A client has fallen and sustained a leg injury. Which question should the nurse ask to help determine if the client sustained a fracture?
- A. Is the pain a dull ache?
- B. Is the pain sharp and continuous?
- C. Does the discomfort feel like a cramp?
- D. Does the pain feel like the muscle was stretched?
Correct Answer: B
Rationale: Fracture pain is generally described as sharp, continuous, and increasing in frequency. Bone pain is often described as a dull, deep ache. Muscle injury is often described as an aching or cramping pain, or soreness. Strains result from trauma to a muscle body or the attachment of a tendon from overstretching or overextension.
A client who underwent surgical repair of an abdominal aortic aneurysm is 1 day postoperative. The nurse performs an abdominal assessment and notes the absence of bowel sounds. What action should the nurse take?

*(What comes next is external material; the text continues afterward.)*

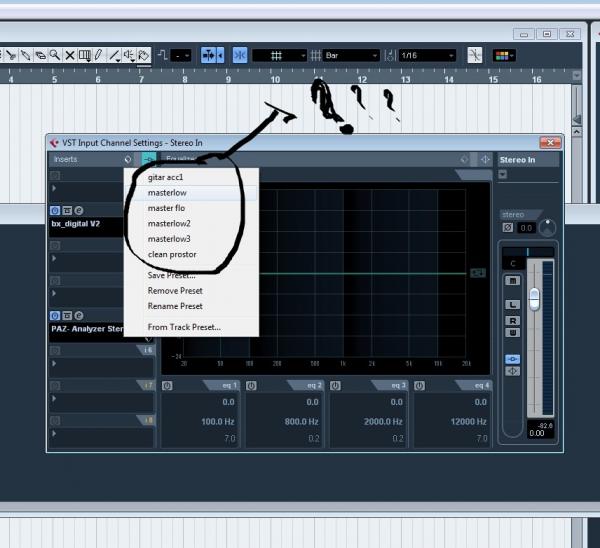Click the edit 'e' button for bx_digital V2
600x548 pixels.
click(78, 212)
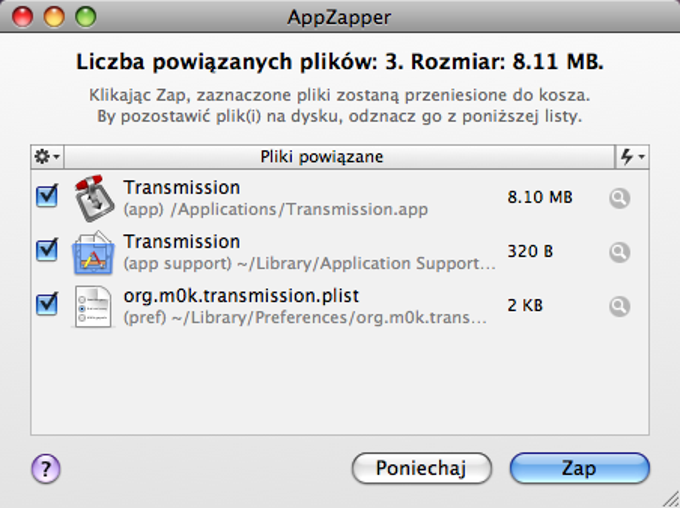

- A. Start the client on sips of water.
- B. Remove the nasogastric (NG) tube.
- C. Call the primary health care provider immediately.
- D. Document the finding and continue to assess for bowel sounds.
Correct Answer: D
Rationale: Bowel sounds may be absent for 3 to 4 postoperative days because of bowel manipulation during surgery. The nurse should document the finding and continue to monitor the client. The NG tube should stay in place if present, and the client is kept NPO until after the onset of bowel sounds. Additionally, the nurse does not remove the tube without a prescription to do so. There is no need to call the primary health care provider immediately at this time.